** READING TEXT follows **

Memorandum submitted by the Society for
SGM is a learned society and a registered charity
with over 5,000 members worldwide. The Society provides a common
meeting ground for scientists working in fields with applications
in microbiology including medicine, veterinary medicine, pharmaceuticals,
agriculture, food, and the environment. SGM is committed to representing
the science and profession of microbiology to government, the
media and the general public; supporting microbiology education
at all levels; and encouraging the uptake of careers in microbiology.
The Follet committee has done an excellent job
in persuading OST of the need to raise the stipend of PhD studentships,
and this increase is long overdue. Of course it would be even
better to see the increases appear earlier.
The UK Life Services Committee (of which the
SGM is a member) has called for the number of Life Science PhD
places to be reduced. There is now serious discussion at MRC level
about four-year studentships linked to MRes courses, and this
has also been debated at BBSRC. If this happens then inevitably
the number of studentships available will fall and there is a
danger that these will be focussed in the major research centres
only! It must be determined whether it is solely the low stipend
that is failing to attract PhD students. Lower numbers of available
studentships may result in perceptions among students that research
career opportunities will be confined to the elite.
The further £1 billion funding for infrastructure
is very welcome but still falls short of fully restructuring British
Science. SGM Council noted that a lot of money was wasted by Universities
in getting JIF bids together that were ultimately unsuccessful,
eg surveying, planning permission etc. This also takes up a lot
of academic and administrative staff time. A pre-screening step,
so that only proposals that get through the first stage are invited
for the full proposal, could save universities money.
The budget identified three key areas of research:
genomics, e-science and basic technology. Microbiology is a key
subject in all three, to varying degrees, and the SGM welcomes
government investment in them. Cross council initiatives and co-ordinated
programmes encourage idea generation.
The Society was surprised that more emphasis
was not given to environmental science, in particular the impact
of environmental microbiology. We recognise that this falls mainly
within the NERC's remit. However, subjects such bioremediation
should be considered as part of a cross-council programme, and
will require collaboration between microbiologists, engineers,
ecologists, chemists etc.

** End of READING TEXT **
** INFORMATION GIVEN follows **

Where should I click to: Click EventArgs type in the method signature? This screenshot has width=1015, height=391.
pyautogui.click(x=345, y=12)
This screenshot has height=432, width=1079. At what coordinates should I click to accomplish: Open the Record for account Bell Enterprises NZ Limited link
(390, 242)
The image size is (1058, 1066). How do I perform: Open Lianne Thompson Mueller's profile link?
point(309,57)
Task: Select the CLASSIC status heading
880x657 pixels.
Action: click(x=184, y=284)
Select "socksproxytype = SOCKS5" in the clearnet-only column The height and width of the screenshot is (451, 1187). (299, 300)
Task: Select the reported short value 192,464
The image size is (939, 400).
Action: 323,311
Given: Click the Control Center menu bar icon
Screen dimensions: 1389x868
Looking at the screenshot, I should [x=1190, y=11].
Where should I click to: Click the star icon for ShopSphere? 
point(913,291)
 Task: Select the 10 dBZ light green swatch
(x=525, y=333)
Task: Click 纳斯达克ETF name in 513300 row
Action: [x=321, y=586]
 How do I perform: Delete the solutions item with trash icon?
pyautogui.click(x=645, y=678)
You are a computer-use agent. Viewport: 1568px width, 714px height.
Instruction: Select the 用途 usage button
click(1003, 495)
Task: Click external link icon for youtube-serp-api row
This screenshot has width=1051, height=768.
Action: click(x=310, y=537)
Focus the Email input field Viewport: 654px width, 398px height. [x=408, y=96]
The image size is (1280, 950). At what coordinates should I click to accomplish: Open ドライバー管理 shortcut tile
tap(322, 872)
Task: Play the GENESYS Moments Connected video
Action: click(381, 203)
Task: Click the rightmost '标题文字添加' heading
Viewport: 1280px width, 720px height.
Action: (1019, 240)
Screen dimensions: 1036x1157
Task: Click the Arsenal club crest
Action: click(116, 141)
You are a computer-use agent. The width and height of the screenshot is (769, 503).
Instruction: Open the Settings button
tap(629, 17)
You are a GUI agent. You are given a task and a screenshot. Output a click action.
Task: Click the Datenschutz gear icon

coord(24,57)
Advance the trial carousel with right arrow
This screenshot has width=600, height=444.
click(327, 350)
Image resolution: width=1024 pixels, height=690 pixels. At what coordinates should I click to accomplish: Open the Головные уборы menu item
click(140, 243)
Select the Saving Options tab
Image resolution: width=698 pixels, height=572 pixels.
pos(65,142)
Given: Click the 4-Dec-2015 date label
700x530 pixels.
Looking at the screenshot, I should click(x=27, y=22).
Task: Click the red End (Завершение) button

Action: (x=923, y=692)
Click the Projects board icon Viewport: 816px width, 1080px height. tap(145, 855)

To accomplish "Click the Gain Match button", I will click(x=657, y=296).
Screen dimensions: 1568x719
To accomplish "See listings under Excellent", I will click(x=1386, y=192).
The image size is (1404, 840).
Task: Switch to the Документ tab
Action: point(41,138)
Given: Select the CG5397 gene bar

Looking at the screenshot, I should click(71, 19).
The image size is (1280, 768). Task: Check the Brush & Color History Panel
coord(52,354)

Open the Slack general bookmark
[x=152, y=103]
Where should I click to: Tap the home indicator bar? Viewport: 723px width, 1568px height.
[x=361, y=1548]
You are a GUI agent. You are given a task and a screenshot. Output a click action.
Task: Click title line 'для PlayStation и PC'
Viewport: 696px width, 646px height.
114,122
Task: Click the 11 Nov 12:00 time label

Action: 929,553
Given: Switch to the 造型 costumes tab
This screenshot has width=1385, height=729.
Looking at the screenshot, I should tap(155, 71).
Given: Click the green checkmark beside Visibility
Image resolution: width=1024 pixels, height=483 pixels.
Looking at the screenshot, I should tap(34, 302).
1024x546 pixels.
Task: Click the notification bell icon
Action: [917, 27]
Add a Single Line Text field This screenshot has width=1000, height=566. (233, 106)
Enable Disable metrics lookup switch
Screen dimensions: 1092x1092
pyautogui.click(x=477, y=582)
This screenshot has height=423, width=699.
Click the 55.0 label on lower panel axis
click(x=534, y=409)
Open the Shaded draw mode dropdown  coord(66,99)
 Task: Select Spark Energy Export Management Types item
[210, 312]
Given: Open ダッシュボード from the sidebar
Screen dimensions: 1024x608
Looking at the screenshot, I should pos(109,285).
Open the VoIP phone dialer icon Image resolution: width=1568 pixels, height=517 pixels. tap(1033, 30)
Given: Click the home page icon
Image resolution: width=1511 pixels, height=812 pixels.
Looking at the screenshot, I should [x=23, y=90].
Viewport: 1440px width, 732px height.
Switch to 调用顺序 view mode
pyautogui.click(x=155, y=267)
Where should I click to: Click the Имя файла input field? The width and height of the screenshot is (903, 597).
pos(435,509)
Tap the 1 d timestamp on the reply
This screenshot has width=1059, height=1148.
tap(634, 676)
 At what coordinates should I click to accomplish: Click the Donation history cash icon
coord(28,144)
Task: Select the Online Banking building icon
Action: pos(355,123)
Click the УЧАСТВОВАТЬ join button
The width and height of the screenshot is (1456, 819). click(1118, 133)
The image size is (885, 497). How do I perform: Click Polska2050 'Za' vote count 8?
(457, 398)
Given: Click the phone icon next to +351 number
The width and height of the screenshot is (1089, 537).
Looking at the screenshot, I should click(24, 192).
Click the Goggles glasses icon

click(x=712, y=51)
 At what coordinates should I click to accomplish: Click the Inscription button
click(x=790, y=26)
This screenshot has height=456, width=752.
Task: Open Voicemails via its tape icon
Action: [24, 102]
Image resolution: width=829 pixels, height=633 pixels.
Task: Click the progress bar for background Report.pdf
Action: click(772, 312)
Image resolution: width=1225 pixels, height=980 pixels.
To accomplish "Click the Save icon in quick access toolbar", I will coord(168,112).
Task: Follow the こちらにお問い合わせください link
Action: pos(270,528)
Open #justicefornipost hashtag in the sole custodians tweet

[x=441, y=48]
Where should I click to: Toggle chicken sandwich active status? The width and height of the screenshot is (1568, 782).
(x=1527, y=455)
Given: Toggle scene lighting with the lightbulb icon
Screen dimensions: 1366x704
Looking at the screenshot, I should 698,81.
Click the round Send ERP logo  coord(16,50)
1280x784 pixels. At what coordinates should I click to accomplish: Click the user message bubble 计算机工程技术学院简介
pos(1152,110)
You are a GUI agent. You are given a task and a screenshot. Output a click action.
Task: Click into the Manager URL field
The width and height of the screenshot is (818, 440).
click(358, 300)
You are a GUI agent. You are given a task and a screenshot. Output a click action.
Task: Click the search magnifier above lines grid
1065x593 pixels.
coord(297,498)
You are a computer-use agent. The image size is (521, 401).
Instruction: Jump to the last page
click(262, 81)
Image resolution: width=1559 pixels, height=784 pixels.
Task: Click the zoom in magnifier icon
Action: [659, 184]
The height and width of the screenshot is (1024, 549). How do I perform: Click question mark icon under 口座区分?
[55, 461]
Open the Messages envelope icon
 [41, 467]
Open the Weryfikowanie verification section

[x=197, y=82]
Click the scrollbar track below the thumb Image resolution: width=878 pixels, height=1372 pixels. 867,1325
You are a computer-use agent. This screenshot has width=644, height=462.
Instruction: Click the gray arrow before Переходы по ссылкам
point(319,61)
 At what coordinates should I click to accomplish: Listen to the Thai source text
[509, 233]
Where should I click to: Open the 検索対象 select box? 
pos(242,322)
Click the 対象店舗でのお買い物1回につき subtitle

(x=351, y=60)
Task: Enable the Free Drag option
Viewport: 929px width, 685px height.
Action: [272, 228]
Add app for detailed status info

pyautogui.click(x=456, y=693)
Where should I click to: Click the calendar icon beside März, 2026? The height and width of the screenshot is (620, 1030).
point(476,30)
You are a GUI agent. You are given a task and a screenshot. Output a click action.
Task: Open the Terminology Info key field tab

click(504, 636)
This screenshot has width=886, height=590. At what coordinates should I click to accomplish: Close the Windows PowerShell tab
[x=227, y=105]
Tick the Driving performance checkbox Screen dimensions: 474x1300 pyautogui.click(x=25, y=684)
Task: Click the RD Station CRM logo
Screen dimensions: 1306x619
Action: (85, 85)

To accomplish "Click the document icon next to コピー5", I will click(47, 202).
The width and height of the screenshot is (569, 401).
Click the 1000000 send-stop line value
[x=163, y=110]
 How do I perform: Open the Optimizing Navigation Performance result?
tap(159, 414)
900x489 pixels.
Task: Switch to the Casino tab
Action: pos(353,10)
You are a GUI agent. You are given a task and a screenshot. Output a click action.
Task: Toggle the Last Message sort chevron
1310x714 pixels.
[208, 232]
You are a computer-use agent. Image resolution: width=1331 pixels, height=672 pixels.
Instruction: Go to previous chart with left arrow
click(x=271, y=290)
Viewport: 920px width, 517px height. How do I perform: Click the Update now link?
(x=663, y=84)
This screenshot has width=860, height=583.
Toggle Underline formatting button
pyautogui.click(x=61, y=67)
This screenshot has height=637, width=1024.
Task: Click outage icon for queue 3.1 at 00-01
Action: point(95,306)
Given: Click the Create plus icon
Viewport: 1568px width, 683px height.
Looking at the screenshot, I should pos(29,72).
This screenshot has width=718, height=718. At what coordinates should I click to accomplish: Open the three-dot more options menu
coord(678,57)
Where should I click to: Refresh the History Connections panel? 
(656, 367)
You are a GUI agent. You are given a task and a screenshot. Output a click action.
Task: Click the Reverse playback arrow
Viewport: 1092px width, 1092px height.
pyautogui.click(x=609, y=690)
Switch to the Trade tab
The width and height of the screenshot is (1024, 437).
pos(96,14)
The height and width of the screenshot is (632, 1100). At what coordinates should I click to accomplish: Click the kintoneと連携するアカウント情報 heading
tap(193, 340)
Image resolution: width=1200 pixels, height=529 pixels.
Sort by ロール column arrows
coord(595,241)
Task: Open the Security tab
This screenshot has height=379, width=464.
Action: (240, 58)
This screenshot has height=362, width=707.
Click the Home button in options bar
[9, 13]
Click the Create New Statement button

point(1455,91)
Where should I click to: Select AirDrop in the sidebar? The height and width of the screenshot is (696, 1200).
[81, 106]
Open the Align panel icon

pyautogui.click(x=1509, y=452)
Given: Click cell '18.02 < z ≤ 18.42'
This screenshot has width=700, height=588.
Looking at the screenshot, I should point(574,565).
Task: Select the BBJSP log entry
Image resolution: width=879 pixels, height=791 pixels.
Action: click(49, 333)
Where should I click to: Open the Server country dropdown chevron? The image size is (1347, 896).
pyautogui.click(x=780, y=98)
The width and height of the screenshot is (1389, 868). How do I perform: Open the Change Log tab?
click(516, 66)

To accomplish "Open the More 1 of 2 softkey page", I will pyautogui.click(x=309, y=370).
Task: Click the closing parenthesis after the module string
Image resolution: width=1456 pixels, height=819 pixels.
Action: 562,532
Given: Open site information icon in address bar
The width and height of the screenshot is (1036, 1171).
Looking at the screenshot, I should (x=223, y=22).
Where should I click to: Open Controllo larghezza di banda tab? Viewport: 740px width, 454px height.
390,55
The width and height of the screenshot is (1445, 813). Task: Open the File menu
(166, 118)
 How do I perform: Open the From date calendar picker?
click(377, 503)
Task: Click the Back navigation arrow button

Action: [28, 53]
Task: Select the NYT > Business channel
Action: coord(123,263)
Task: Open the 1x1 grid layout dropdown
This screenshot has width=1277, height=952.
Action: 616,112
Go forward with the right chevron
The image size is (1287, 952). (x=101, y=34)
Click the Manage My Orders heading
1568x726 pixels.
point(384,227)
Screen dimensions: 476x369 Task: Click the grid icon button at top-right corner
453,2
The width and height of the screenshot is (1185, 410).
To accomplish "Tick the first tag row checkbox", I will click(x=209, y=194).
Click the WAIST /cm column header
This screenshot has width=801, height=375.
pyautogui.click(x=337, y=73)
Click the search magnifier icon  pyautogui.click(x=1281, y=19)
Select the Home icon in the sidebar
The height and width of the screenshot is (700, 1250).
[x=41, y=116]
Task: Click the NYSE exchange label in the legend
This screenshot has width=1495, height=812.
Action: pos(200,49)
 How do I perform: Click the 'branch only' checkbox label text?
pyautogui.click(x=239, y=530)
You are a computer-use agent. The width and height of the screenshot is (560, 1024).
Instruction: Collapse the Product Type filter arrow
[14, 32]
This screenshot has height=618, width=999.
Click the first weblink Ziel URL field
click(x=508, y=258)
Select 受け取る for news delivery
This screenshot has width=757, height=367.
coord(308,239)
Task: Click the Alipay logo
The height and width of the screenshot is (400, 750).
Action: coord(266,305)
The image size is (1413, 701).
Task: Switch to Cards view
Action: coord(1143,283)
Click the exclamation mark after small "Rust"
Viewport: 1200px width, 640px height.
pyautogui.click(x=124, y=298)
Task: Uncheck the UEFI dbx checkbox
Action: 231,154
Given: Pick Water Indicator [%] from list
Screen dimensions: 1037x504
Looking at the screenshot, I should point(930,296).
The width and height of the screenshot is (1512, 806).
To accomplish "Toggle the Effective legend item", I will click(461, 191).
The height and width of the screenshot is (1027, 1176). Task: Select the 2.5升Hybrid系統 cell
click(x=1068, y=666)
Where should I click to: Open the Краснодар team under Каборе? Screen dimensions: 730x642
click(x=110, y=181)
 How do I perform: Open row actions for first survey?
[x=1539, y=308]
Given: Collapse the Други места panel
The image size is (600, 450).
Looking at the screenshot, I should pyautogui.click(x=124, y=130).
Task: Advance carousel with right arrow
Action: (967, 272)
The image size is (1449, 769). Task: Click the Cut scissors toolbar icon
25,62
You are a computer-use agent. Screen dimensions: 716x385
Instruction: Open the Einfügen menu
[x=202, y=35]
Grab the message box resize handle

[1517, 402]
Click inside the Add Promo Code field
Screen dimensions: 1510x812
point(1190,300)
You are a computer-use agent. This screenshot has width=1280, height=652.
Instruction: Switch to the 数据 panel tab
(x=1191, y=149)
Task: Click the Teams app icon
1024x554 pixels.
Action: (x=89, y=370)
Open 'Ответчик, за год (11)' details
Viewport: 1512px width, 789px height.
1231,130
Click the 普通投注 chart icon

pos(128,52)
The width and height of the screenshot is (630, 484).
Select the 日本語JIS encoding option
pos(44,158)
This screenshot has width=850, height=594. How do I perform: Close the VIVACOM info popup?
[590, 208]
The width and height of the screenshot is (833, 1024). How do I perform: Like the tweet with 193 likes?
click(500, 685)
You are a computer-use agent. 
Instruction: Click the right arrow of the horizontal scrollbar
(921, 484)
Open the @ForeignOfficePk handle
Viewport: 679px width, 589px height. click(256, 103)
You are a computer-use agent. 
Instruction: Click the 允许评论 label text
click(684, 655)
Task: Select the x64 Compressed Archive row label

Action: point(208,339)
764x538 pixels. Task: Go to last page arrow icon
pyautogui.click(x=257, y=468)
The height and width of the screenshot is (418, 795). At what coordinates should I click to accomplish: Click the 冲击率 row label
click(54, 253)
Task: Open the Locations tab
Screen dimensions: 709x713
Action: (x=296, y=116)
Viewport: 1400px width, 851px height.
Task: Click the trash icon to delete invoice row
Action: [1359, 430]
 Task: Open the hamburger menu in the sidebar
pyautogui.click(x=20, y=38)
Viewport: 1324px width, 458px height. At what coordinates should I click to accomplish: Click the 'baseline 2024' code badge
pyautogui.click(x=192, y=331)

** End of INFORMATION GIVEN **

Transcribe the part of the SGM memorandum starting with "The UK Life" and going on through "to the elite.". You won't need the entries for this.

▶ **REPLY**:
The UK Life Services Committee (of which the
SGM is a member) has called for the number of Life Science PhD
places to be reduced. There is now serious discussion at MRC level
about four-year studentships linked to MRes courses, and this
has also been debated at BBSRC. If this happens then inevitably
the number of studentships available will fall and there is a
danger that these will be focussed in the major research centres
only! It must be determined whether it is solely the low stipend
that is failing to attract PhD students. Lower numbers of available
studentships may result in perceptions among students that research
career opportunities will be confined to the elite.